┌─ SUPPLIED ENTRIES

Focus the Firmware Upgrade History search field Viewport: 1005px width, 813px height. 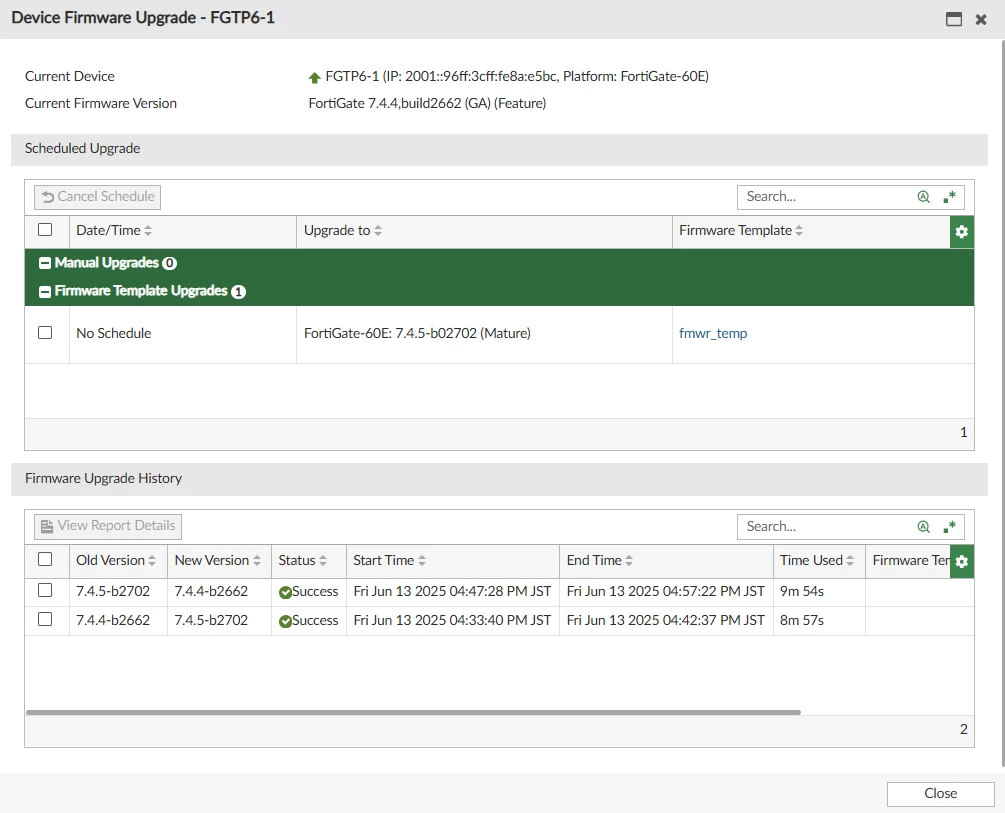[x=827, y=526]
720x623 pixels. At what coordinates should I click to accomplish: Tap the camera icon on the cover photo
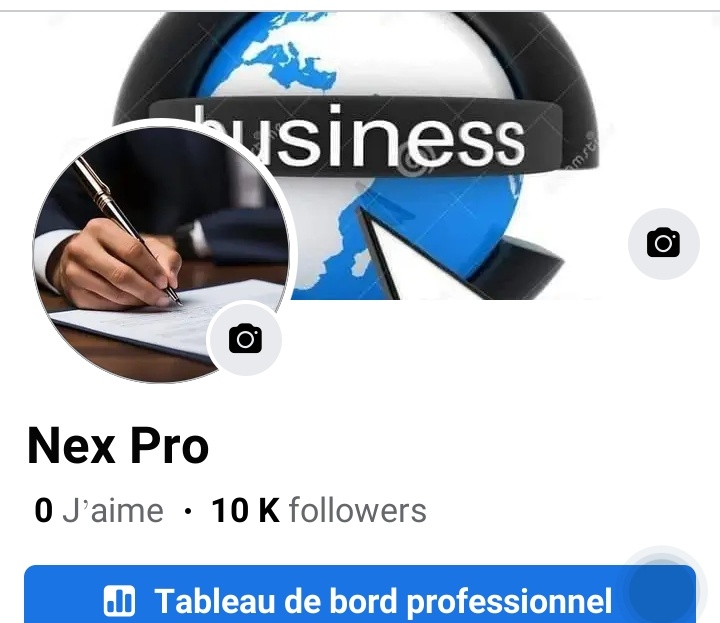tap(664, 243)
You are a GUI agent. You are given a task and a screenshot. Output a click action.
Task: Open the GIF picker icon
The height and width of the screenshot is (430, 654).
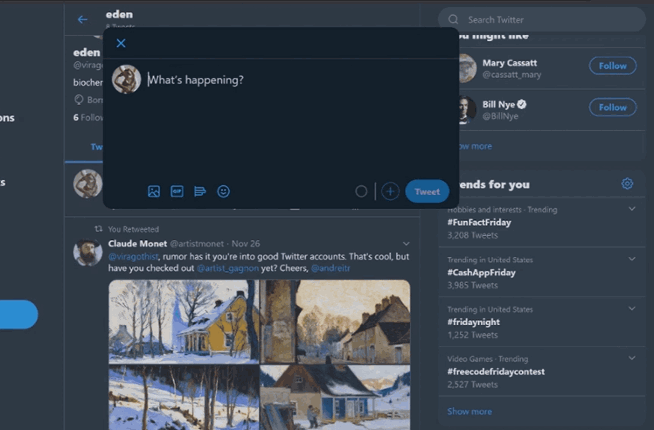[x=177, y=191]
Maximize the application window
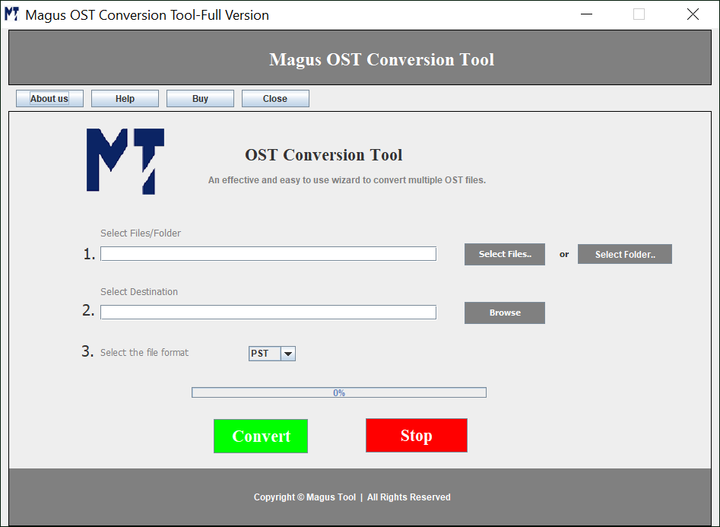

└─

### PROBLEM REQUIREMENTS
Set down, in exact form, only the lines that start at the one containing "You are a GUI" and finish at the last line of the material; pictures do not go in.

### SOLUTION FOR THIS TASK
You are a GUI agent. You are given a task and a screenshot. Output a click action.
Task: Open the GIF picker icon
The height and width of the screenshot is (430, 654).
[x=177, y=191]
Maximize the application window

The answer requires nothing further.